● Stored data
Start of Block

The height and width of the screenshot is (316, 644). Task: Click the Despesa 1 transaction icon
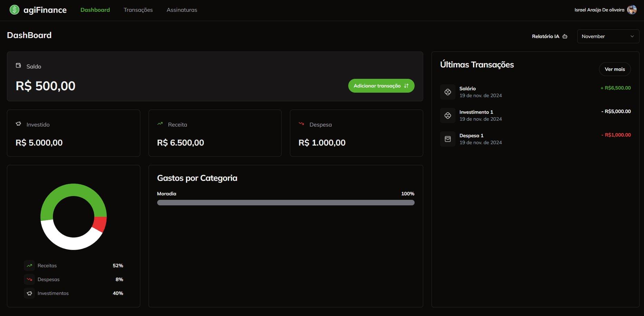447,139
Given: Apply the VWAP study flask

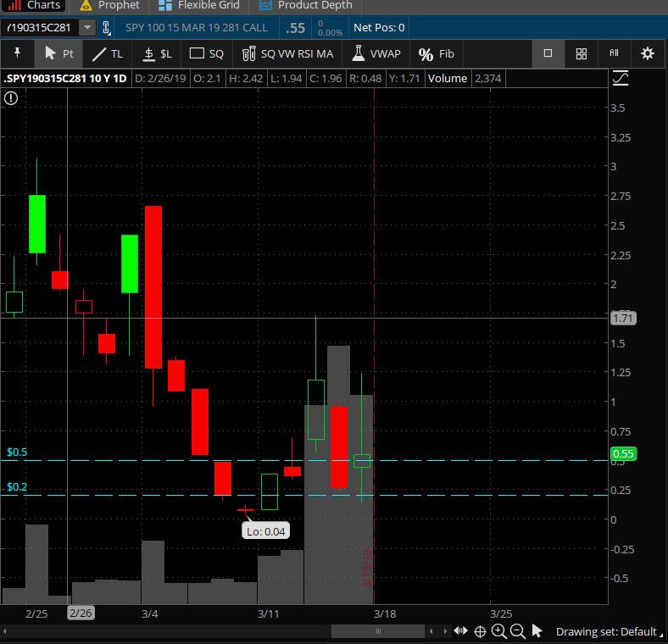Looking at the screenshot, I should click(x=376, y=53).
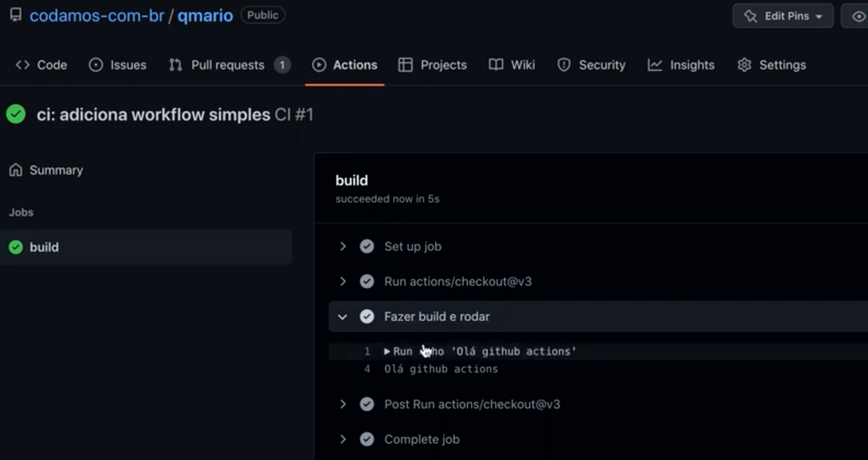Click the Insights graph icon
868x460 pixels.
click(x=654, y=65)
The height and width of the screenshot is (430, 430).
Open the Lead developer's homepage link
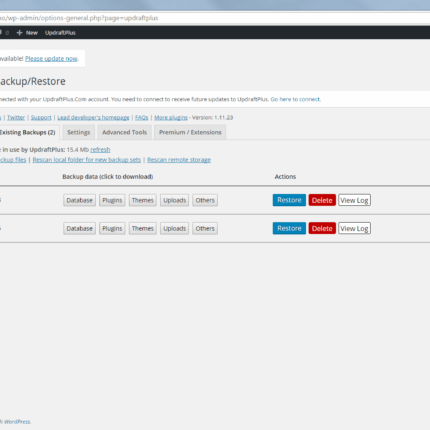[x=93, y=118]
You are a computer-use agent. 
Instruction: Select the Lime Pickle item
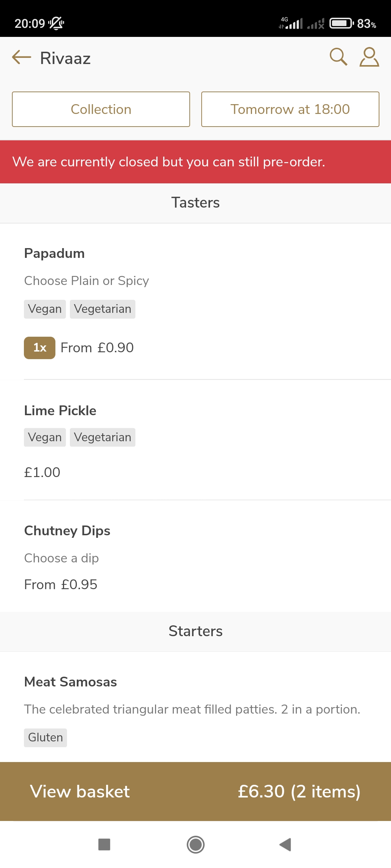click(x=60, y=411)
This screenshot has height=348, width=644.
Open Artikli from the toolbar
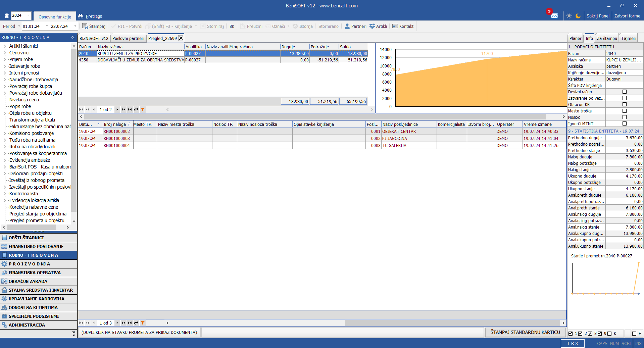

End of Block

● WORK TO BE COMPLETED
From the line that holds "Instruction: Select the Lime Pickle item" to the last line of the data, return those lines exactly and nothing else; both ends count, and pictures stay out.

● SOLUTION FOR THIS PROBLEM
Instruction: Select the Lime Pickle item
click(x=60, y=411)
This screenshot has height=348, width=644.
Open Artikli from the toolbar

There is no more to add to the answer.